Entries on finding words and elements
________________________

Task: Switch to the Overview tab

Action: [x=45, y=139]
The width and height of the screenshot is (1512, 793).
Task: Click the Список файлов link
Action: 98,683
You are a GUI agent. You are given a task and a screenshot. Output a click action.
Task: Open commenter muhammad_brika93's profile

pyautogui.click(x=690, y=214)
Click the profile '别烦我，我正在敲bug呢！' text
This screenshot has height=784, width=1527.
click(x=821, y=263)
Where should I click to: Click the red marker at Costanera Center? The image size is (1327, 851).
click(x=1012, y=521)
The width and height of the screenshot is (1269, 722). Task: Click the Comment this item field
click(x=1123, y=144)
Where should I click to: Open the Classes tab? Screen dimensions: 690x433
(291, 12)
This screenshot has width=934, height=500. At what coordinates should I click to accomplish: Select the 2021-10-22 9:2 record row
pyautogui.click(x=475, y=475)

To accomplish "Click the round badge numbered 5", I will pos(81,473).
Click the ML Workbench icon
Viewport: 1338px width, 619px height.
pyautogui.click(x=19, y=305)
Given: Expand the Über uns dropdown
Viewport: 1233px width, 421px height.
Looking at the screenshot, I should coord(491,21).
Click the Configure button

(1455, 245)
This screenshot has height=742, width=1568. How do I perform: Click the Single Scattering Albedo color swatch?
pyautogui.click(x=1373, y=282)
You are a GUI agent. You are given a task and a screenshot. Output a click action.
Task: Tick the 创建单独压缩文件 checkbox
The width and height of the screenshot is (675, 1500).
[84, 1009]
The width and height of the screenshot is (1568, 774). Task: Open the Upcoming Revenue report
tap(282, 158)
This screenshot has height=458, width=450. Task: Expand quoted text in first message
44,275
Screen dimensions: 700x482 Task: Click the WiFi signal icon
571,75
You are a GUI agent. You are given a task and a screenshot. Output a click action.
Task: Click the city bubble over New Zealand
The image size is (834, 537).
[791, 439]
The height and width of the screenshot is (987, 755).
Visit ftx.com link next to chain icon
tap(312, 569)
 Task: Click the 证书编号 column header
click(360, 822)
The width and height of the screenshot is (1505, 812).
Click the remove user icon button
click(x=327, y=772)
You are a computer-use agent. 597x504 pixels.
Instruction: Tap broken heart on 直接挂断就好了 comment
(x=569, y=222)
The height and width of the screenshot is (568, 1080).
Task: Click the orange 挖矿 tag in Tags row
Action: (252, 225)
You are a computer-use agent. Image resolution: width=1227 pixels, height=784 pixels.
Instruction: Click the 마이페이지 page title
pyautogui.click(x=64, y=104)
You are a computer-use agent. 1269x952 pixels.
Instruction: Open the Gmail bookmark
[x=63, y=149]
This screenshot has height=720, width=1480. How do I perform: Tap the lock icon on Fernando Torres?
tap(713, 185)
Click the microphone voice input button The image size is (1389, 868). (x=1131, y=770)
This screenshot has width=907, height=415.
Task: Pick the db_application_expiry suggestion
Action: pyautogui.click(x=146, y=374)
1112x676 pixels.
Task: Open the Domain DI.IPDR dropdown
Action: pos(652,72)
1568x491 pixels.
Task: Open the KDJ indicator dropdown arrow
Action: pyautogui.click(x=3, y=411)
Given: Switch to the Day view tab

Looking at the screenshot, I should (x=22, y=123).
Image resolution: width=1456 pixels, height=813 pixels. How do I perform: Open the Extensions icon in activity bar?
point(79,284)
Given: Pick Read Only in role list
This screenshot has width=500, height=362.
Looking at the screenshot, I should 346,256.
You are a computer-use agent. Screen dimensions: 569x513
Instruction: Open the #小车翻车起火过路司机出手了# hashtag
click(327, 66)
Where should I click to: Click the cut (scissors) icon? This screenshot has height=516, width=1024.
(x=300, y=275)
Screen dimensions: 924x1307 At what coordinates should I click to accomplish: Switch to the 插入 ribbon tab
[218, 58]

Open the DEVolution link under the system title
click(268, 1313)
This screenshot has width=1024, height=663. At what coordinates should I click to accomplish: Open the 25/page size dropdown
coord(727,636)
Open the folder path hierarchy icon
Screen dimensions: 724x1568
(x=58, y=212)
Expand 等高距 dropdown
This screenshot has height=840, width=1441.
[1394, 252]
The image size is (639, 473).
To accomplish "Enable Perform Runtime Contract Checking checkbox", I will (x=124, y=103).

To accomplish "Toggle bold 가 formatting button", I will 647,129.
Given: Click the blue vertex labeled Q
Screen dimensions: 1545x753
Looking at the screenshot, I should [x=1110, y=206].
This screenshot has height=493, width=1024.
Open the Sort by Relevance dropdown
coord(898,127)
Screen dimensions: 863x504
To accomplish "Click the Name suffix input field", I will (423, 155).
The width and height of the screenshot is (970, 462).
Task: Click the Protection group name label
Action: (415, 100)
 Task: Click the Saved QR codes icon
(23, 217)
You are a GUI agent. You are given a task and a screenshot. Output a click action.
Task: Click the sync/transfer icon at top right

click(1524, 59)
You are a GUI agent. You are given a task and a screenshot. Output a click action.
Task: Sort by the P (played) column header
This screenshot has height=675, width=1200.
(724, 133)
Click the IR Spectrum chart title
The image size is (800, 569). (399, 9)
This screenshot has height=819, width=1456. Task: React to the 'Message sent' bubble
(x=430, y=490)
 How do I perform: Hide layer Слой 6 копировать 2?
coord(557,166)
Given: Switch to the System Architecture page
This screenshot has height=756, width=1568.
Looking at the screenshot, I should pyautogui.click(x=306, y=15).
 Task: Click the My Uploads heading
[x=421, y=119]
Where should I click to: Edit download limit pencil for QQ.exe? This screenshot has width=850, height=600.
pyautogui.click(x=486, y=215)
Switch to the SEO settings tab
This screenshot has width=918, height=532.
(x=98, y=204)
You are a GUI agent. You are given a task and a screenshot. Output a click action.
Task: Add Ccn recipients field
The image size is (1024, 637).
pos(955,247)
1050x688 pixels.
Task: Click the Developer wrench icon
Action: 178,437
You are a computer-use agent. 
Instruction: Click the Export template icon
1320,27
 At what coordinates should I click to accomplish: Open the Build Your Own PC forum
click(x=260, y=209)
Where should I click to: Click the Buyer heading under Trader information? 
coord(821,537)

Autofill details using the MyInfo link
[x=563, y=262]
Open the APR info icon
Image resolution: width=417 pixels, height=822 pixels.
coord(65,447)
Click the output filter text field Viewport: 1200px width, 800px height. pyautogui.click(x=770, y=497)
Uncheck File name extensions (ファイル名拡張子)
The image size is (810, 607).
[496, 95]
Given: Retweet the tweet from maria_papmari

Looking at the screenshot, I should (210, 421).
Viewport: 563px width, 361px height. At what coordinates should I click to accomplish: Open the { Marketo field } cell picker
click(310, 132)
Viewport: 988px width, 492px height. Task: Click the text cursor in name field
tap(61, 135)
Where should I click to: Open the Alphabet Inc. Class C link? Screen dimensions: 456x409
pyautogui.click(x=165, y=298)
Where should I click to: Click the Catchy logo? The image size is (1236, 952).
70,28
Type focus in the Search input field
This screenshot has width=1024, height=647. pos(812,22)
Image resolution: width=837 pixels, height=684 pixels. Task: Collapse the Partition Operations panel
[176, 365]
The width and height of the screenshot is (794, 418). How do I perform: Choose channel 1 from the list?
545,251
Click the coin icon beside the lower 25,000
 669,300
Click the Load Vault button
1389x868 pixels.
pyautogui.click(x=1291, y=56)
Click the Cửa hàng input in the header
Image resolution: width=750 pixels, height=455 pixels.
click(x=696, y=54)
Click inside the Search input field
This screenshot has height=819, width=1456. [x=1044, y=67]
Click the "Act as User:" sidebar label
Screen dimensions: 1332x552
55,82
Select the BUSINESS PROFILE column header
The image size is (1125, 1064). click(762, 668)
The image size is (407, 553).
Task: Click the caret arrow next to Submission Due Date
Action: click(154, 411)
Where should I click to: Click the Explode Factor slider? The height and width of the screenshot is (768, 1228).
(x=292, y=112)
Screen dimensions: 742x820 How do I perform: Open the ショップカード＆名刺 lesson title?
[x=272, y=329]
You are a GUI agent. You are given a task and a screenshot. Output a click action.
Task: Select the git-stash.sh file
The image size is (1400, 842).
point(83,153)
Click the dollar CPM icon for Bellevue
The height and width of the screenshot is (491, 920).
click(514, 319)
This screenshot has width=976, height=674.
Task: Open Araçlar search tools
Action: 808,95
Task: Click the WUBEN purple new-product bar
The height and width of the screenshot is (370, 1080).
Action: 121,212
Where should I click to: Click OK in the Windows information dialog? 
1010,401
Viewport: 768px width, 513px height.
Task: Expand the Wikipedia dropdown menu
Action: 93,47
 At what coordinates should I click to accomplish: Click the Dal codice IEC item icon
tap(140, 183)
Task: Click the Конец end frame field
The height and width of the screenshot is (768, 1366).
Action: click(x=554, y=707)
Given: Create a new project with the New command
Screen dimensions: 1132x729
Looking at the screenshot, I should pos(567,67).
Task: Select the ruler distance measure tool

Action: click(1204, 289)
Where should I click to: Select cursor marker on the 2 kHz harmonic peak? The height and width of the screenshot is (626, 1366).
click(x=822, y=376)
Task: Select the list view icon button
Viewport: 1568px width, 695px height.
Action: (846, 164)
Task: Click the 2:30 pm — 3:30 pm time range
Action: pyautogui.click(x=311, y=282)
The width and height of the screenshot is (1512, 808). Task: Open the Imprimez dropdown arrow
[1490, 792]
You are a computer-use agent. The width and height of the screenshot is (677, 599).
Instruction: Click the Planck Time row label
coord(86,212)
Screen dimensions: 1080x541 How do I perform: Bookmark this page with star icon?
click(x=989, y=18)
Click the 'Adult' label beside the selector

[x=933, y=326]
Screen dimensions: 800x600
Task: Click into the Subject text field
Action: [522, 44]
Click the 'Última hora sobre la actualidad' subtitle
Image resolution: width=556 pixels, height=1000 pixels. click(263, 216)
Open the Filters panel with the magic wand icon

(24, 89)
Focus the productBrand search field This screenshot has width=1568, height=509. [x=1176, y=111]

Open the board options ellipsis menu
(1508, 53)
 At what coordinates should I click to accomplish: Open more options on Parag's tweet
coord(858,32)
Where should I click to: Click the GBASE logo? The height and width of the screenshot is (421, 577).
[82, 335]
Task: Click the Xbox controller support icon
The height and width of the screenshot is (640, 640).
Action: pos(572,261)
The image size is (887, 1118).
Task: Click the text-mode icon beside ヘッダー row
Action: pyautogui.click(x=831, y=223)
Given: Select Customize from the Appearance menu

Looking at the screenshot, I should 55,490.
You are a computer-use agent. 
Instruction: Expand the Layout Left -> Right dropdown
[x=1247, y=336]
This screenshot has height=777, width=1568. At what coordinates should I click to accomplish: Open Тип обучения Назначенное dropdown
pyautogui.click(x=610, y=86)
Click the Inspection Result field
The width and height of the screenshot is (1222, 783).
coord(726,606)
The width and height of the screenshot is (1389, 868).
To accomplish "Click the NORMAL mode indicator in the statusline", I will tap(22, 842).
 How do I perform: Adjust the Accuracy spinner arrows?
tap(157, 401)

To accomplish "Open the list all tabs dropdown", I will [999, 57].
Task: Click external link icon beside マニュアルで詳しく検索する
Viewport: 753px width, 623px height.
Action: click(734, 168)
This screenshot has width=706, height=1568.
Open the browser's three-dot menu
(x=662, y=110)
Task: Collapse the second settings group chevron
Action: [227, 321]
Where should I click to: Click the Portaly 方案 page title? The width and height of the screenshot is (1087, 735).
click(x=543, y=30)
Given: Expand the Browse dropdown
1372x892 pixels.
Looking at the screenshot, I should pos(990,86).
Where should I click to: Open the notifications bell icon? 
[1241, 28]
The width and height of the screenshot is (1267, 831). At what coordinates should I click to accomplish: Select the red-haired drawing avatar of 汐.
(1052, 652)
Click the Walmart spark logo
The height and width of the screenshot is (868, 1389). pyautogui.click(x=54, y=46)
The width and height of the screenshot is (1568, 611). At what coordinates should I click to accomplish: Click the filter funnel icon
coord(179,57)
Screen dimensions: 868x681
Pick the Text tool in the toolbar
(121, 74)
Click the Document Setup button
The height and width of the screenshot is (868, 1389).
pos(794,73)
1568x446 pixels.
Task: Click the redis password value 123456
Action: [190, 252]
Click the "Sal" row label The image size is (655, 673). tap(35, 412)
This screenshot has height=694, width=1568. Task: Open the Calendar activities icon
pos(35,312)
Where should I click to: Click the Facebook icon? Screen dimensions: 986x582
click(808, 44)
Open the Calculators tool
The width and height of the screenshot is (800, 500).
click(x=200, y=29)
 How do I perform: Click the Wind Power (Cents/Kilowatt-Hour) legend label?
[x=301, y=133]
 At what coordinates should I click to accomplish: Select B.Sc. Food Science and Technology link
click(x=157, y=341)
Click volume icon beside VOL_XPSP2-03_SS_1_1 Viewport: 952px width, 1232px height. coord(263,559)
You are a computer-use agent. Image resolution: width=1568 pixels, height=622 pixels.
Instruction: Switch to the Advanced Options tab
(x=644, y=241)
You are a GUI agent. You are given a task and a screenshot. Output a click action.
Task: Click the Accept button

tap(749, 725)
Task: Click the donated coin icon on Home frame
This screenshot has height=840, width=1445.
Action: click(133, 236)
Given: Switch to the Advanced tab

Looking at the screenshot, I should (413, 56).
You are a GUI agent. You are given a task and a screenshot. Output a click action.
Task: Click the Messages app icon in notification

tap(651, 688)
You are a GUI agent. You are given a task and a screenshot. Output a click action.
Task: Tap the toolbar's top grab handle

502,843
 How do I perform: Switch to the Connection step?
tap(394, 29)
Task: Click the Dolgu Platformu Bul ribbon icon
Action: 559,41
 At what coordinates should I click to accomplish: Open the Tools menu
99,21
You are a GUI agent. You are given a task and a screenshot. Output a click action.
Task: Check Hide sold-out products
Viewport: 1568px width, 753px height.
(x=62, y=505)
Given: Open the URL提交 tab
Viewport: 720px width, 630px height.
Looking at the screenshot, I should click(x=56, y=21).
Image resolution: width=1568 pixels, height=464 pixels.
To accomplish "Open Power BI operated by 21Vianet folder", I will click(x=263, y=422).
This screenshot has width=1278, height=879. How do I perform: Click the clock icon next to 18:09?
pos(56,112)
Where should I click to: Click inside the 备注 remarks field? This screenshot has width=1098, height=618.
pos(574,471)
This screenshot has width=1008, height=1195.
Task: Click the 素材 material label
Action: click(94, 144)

________________________

WHAT THE TASK ASKS | Edit the part that opens with the line containing "Given: Open the URL提交 tab" and closes with the end of the records: replace "clock icon" with "timer icon", keep everything else unchanged, and give back only those lines.

EXERCISE OUTPUT |
Given: Open the URL提交 tab
Viewport: 720px width, 630px height.
Looking at the screenshot, I should click(x=56, y=21).
Image resolution: width=1568 pixels, height=464 pixels.
To accomplish "Open Power BI operated by 21Vianet folder", I will click(x=263, y=422).
This screenshot has width=1278, height=879. How do I perform: Click the timer icon next to 18:09?
pos(56,112)
Where should I click to: Click inside the 备注 remarks field? This screenshot has width=1098, height=618.
pos(574,471)
This screenshot has width=1008, height=1195.
Task: Click the 素材 material label
Action: click(94, 144)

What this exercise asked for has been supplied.